Titus, the platform that supports Netflix's services, is a multi-tenant platform that allows multiple services to coexist in one system. In a multi-tenant environment, a 'noisy neighbor' problem is particularly problematic, where one service consumes a large amount of server resources, causing the performance of adjacent containers to degrade.

However, conventional performance analysis tools such as perf have the risk of incurring large overhead and further degrading performance, and even if a performance analysis tool is installed after a problem occurs, the efficiency of the investigation is low. It is difficult to detect the effects of noisy neighbors and debug problems.

So, Netflix's engineering team used eBPF, a tool that extends the Linux kernel functionality, to measure how long a process waits in the scheduling queue before being executed by the CPU using three hooks: sched_wakeup, sched_wakeup_new, and sched_switch.

By continuously monitoring the wait time in the scheduling queue, it will be possible to smoothly catch noisy neighbor problems when they occur. For example, the figure below shows the progress of the scheduling queue wait time on a server with sufficient CPU capacity to run a single container.

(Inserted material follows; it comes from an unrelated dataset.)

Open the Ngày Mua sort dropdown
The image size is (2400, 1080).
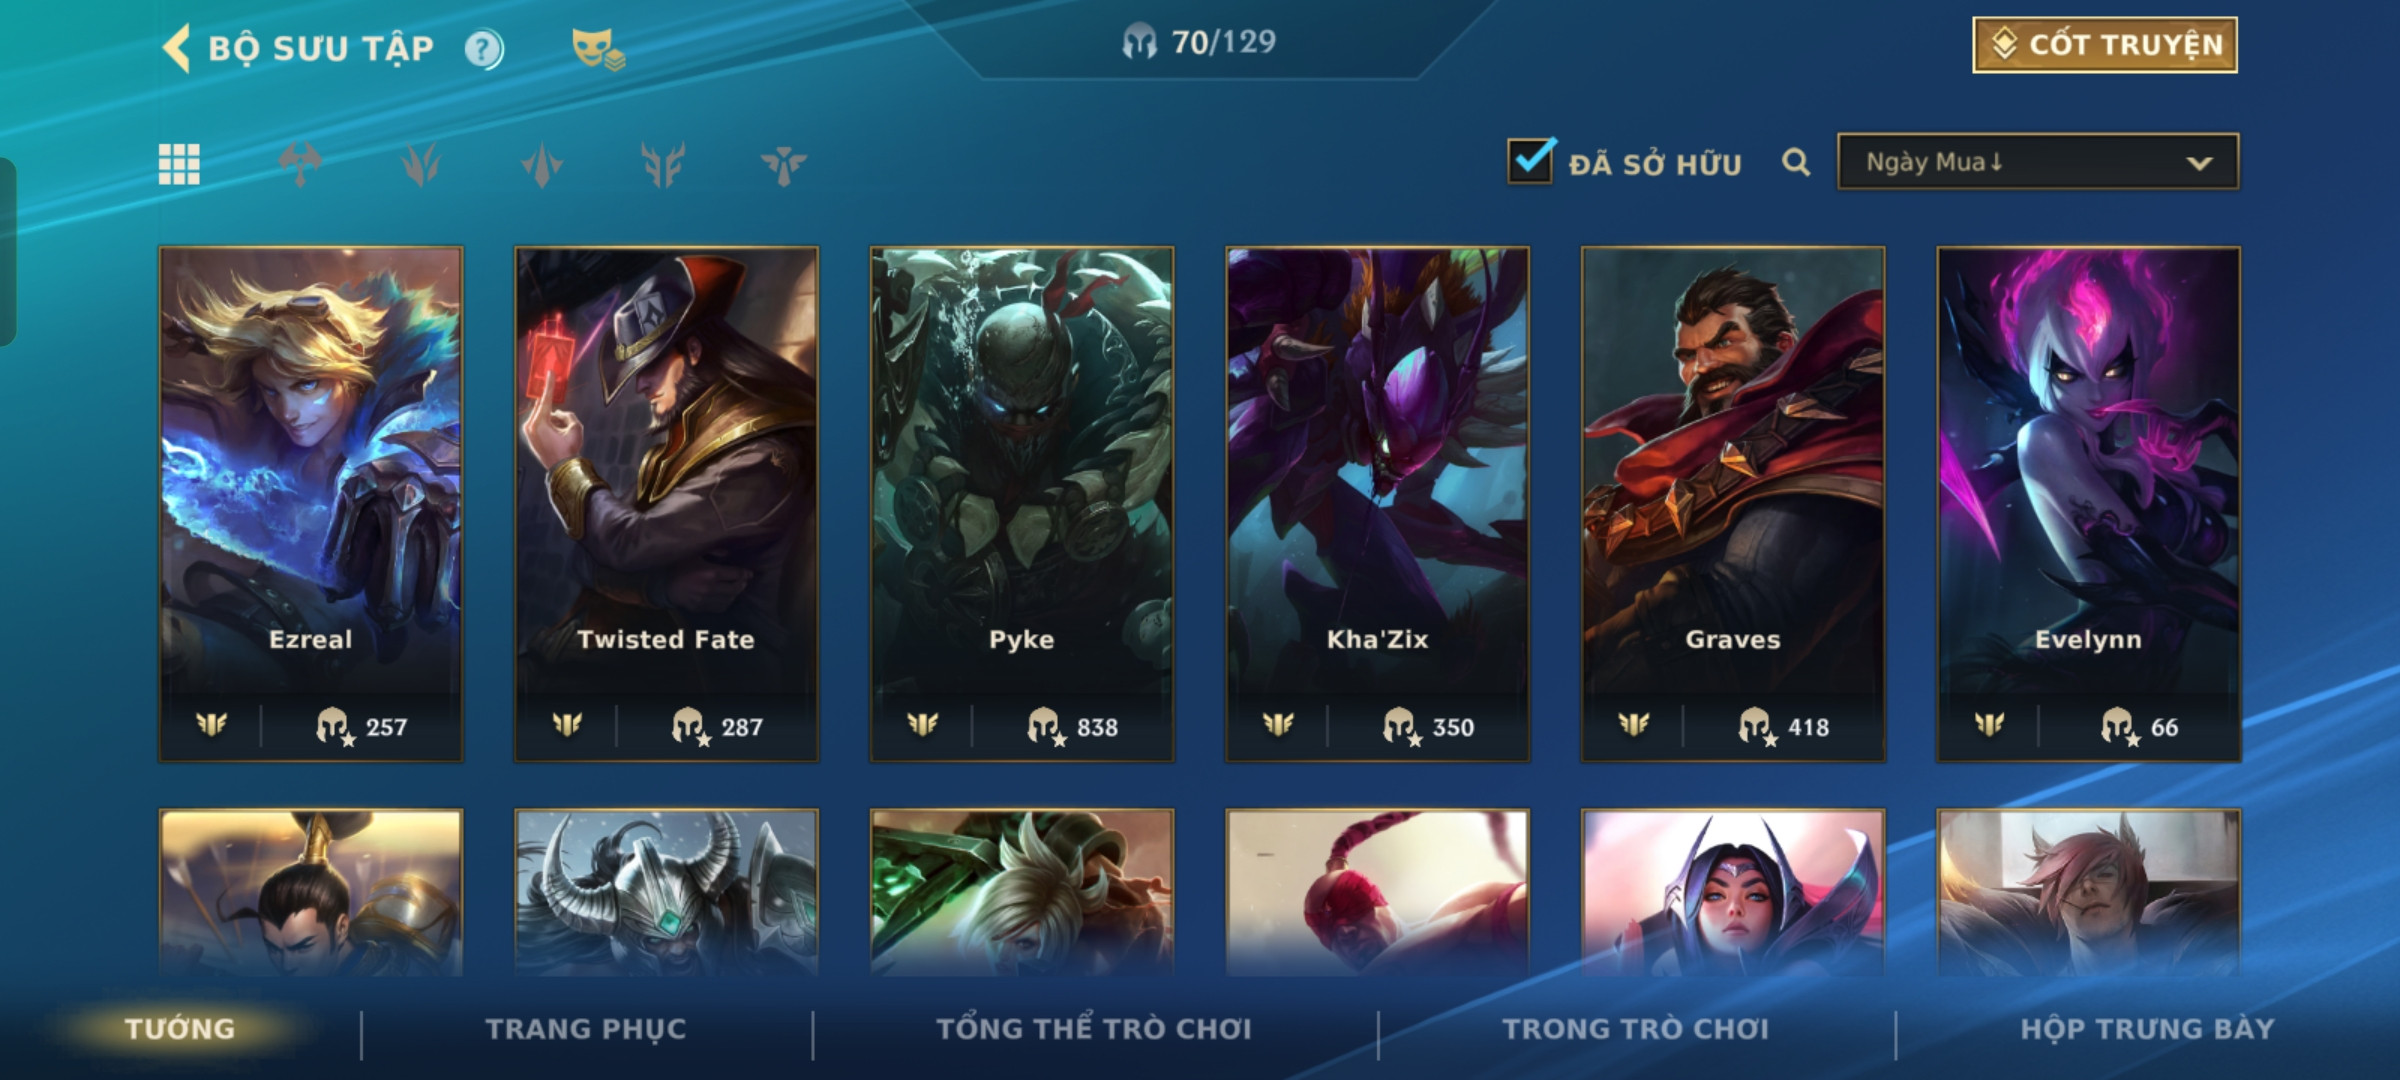[2038, 162]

The container wait time shown by the blue line is 83.4 microseconds on average, with rare spikes of around 400 microseconds.

Starting a second container that fully utilizes the host's CPU during this time spiked the first container's wait time by 131,000 microseconds (131 milliseconds). System preemptions, shown in green, also increased at the same time, highlighting that the actual noisy neighbors are system processes. This pattern is most often seen when an application is handling HTTP traffic.

Netflix says that using eBPF allows them to continuously and efficiently monitor system performance, turning the data into actionable insights.